■ **Extrait du texte**:
Mais, les acteurs judiciaires ainsi formés de la même manière sur le droit matériel uniforme, quel que soit le pays auquel ils appartiennent constitue sans nul doute une garantie d’une bonne application du droit uniforme par les juridictions de première instance et d’appel des Etats parties, car statistiquement, les recours en cassation sont rares.

Par ailleurs, cette formation commune présente un autre intérêt pour la recherche juridique, elle mobilise la jurisprudence africaine, la doctrine et l’enseignement universitaire autour des mêmes thèmes. Elle favorise ainsi les échanges entre universités et praticiens du droit des Etats-parties qui se nourrissent de leurs expériences réciproques.

Cette institution joue un rôle non négligeable en ce qu'elle permet aux professionnels du droit des Etats membres d'avoir une formation uniforme et d'acquérir ainsi une compétence homogène en droit des affaires. Le rôle de cette formation dans la lutte contre l'insécurité n'est plus à démontrer, tant elle répond aux attentes des protagonistes de l'activité économique sur le continent.

Cela dit le système a ses limites car cette formation n’est pas obligatoire et l’accès à cette école est laissé à la diligence des autorités étatiques qui proposent les candidats à la formation. Le nombre de magistrats proposés par pays nous paraît d’ ailleurs assez limité.

On s’est également très vite rendu compte que l’ERSUMA à elle seule ne pouvait pas jouer ce rôle de formation pour tous les professionnels de l’espace OHADA. D’ailleurs, faute de moyens financiers suffisants elle est actuellement moribonde.

■ **Exercices à traiter**:
• a. D'après l'extrait sur la formation des professionnels du droit, pourquoi une formation identique des acteurs judiciaires garantit-elle une bonne application du droit uniforme par les juridictions de première instance et d'appel ? Répondez en une à trois phrases.
• b. Restituez sans rien modifier le passage de l'extrait sur la formation des professionnels du droit qui va de « Par ailleurs, cette » à « sur le continent. ».

■ **Extrait source**:

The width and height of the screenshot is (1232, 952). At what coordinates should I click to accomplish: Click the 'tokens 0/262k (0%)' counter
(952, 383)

■ **Solutions complètes**:
• a. Parce que, statistiquement, les recours en cassation sont rares. Des acteurs judiciaires formés de la même manière, quel que soit leur pays, assurent donc une bonne application du droit uniforme par les juridictions de première instance et d'appel des États parties.

• b.
Par ailleurs, cette formation commune présente un autre intérêt pour la recherche juridique, elle mobilise la jurisprudence africaine, la doctrine et l’enseignement universitaire autour des mêmes thèmes. Elle favorise ainsi les échanges entre universités et praticiens du droit des Etats-parties qui se nourrissent de leurs expériences réciproques.

Cette institution joue un rôle non négligeable en ce qu'elle permet aux professionnels du droit des Etats membres d'avoir une formation uniforme et d'acquérir ainsi une compétence homogène en droit des affaires. Le rôle de cette formation dans la lutte contre l'insécurité n'est plus à démontrer, tant elle répond aux attentes des protagonistes de l'activité économique sur le continent.